## [SHORT EXERCISE]
Render every line of the listing below as a numbered list, omitting blank lines and leaving out the pictures.

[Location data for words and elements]
+++
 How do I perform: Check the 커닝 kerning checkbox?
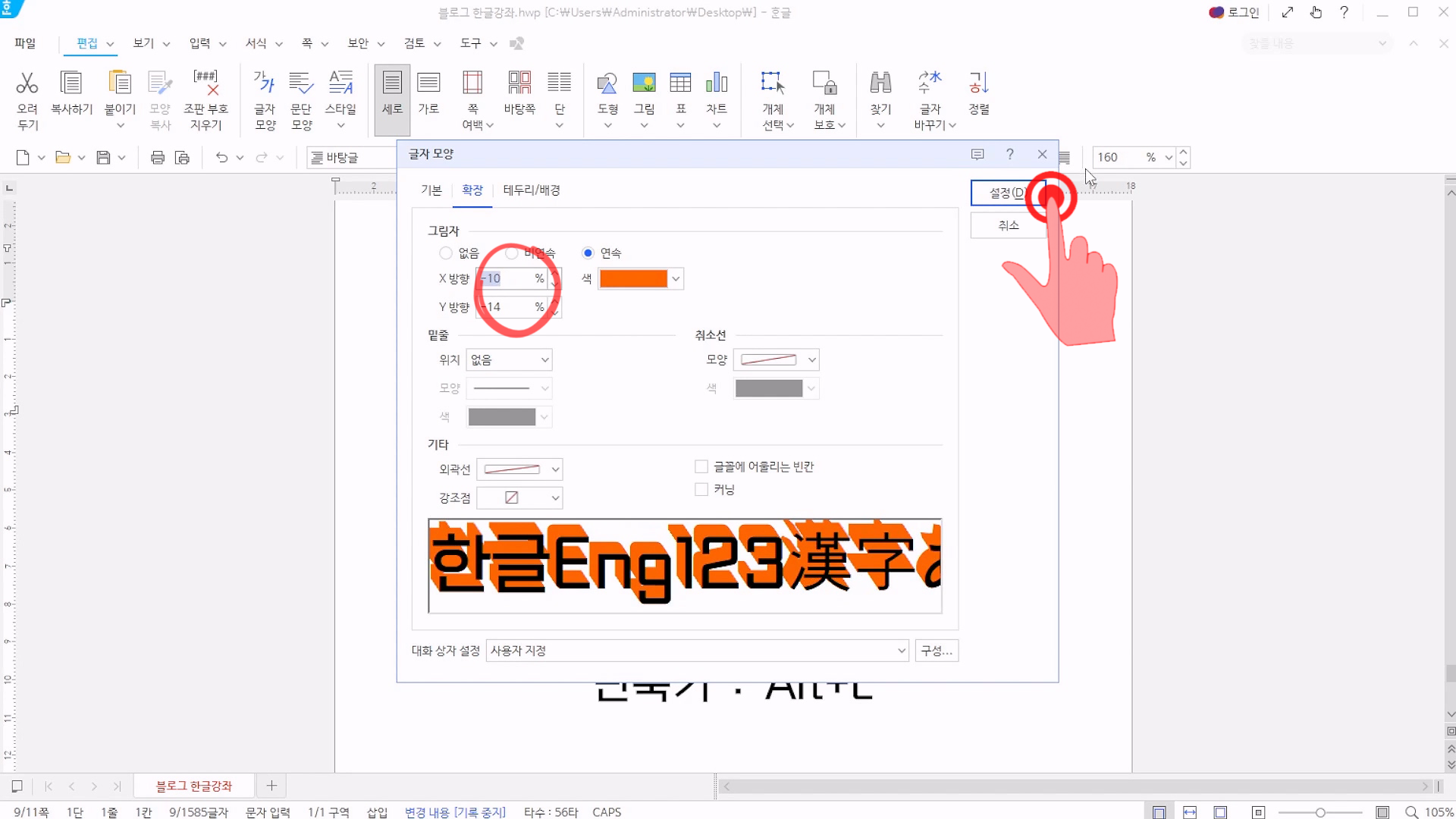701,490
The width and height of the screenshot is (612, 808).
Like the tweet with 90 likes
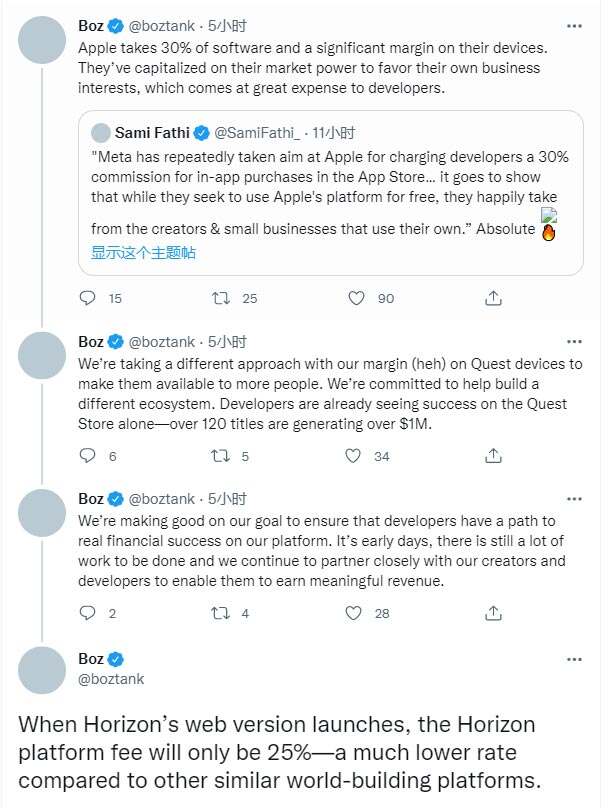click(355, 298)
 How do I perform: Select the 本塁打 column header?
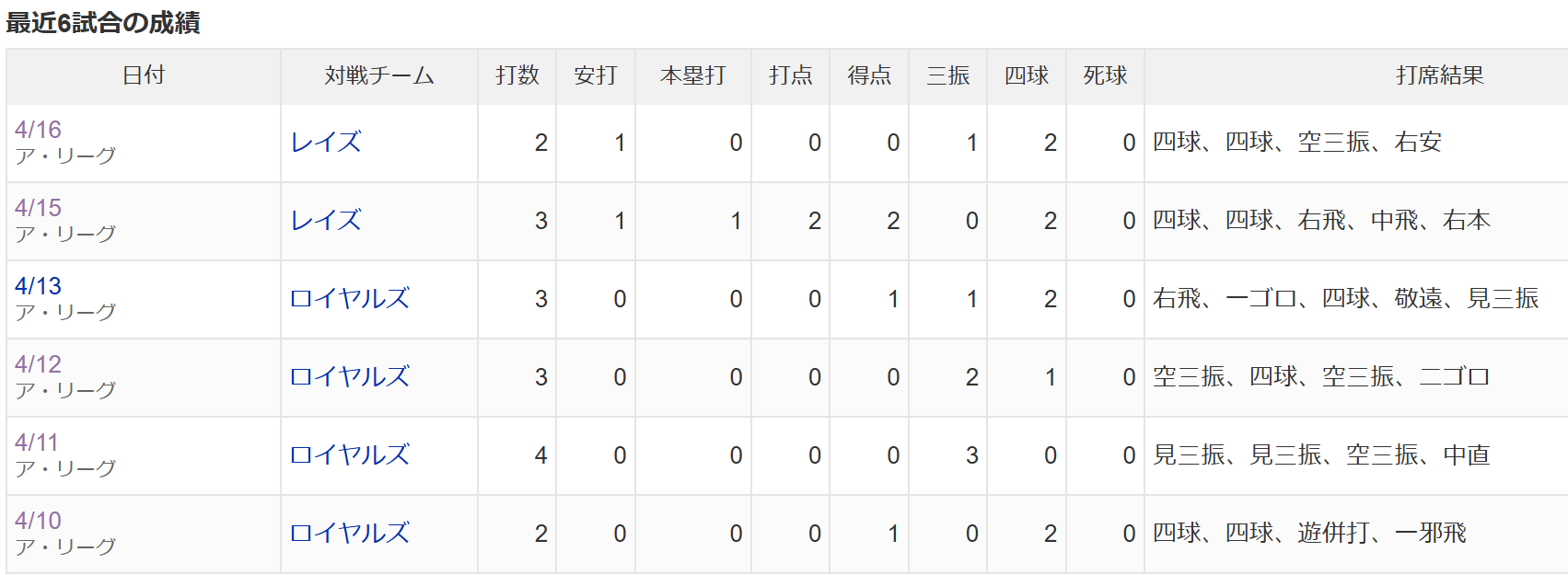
+++
## [RESULT OF THIS TASK]
1.  How do I perform: Check the 커닝 kerning checkbox?
2. 701,490
3. The width and height of the screenshot is (612, 808).
4. Like the tweet with 90 likes
5. click(355, 298)
6.  How do I perform: Select the 本塁打 column header?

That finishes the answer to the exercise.